Trying to determine the birth of this trend, I go back only to Pixar’s Toy Story. (Perhaps this can be traced back much further?) This film was cast with a number of our favorite toys such as Mr. Potato Head, Slinky Dog, little army men, and barrel of monkeys. While I don’t want to take away from the wonderful story, the film’s success at least partly relies on our own sense of nostalgia and love of our childhood toys. Toy Story effectively revealed the impact toys have on our childhoods and Toy Story 2 revealed the exploitation of that impact.

The movement of toys from the store to the screen has further conflated the pop icon as toy/toy as pop icon roles in our culture. Dare I say it? The toy has gone Post-Modern on us.
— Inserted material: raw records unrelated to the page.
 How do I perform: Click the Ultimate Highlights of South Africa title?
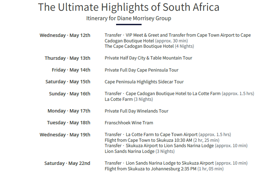129,7
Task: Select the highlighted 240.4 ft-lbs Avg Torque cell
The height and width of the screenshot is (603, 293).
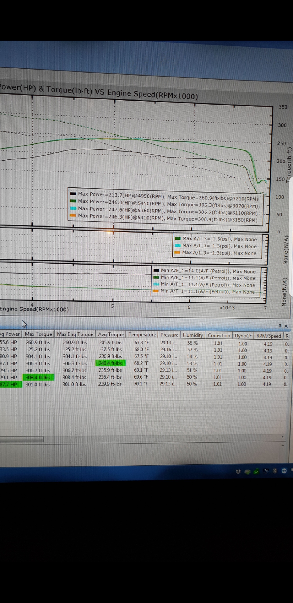Action: click(x=110, y=363)
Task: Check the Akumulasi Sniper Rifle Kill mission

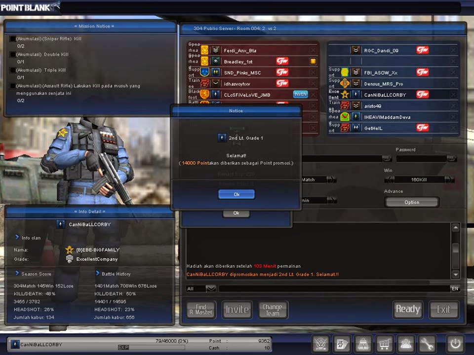Action: pos(12,38)
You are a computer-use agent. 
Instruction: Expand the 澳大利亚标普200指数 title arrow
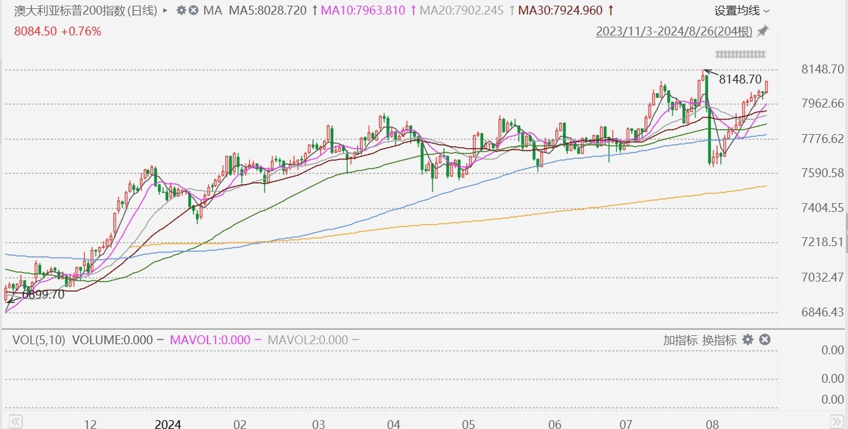pyautogui.click(x=166, y=11)
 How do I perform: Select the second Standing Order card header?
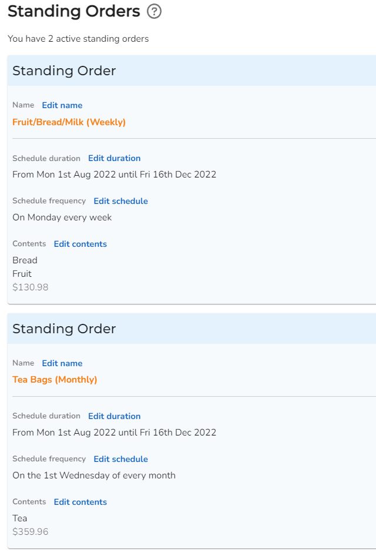[x=192, y=329]
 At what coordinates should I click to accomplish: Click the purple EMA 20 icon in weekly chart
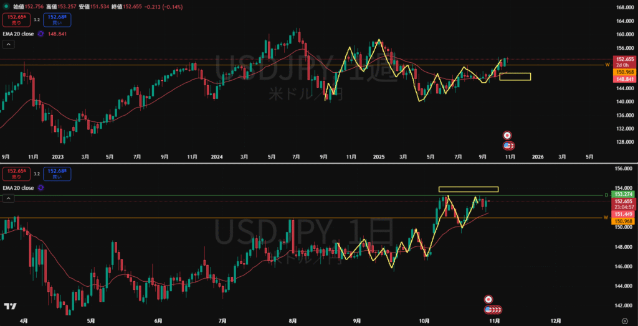pyautogui.click(x=40, y=34)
Today video games based on the extremely popular films that make up Star Wars and Indiana Jones not only exploit the love of the films, but like Toy Story also tap into our nostalgic love of toys, specifically Lego. These video games allow us enter the well-known plots as Lego characters of Luke Skywalker, Princess Leia, or Indiana Jones.

Stephen Smith’s work is notable for its representation of toys as pop icons of our culture. And in many he seems to be following the current trend of employing the toy in his exploration of universal and sometimes grand themes in popular culture. His Where I End and You Begin is another Radiohead lyric reference that again finds the image of a toy. While Smith’s work can be whimsical or even appear comical, a closer look may reveal that these are not merely children’s playthings.

Monday, July 7, 2008

Tooling

“piece•work,” the sculpture of Walter Zurko currently exhibited in the Weston Art Gallery is simultaneously beautiful in its minimalist formal aesthetic and uncomfortable as a group of objects pointing towards the utility of hard labor. Almost immediately upon entering the gallery, I was struck by the harshness of the subject. The cages and yokes, easily recognizable forms, seem to present an older more rugged time as objects in a history or anthropology museum. The only thing missing are the drawings or photographs of individuals using these tools in the home or on farms. Still without such labels, these objects evoke entrapment. Even the familiarity of repetition of the bars of the cages or the inviting smoothness of the wood of the yokes does not eliminate the thought of individuals trapped or burdened in their work. I could not help but imagine individuals working with these objects, thus bearing the yokes or trapped in the cuffs that seem to decoratively hang on the gallery wall.
By moving towards more representational works, Zurko similarly traps the viewer in a need to resolve this ambiguity. How do we resolve our desire to admire the tactile aesthetic of objects that painfully hold captive workers in their craft?

Wednesday, July 2, 2008

Public Intimacies

An exploration of private versus public spaces is present throughout modern and contemporary art. A couple of artists whose works are currently showing in the Carnegie’s Go Figure continue this discussion. Kate Holterhoff invites the viewer into private domestic spaces while Ying Fang Shen opens the doors to a public bath or spa.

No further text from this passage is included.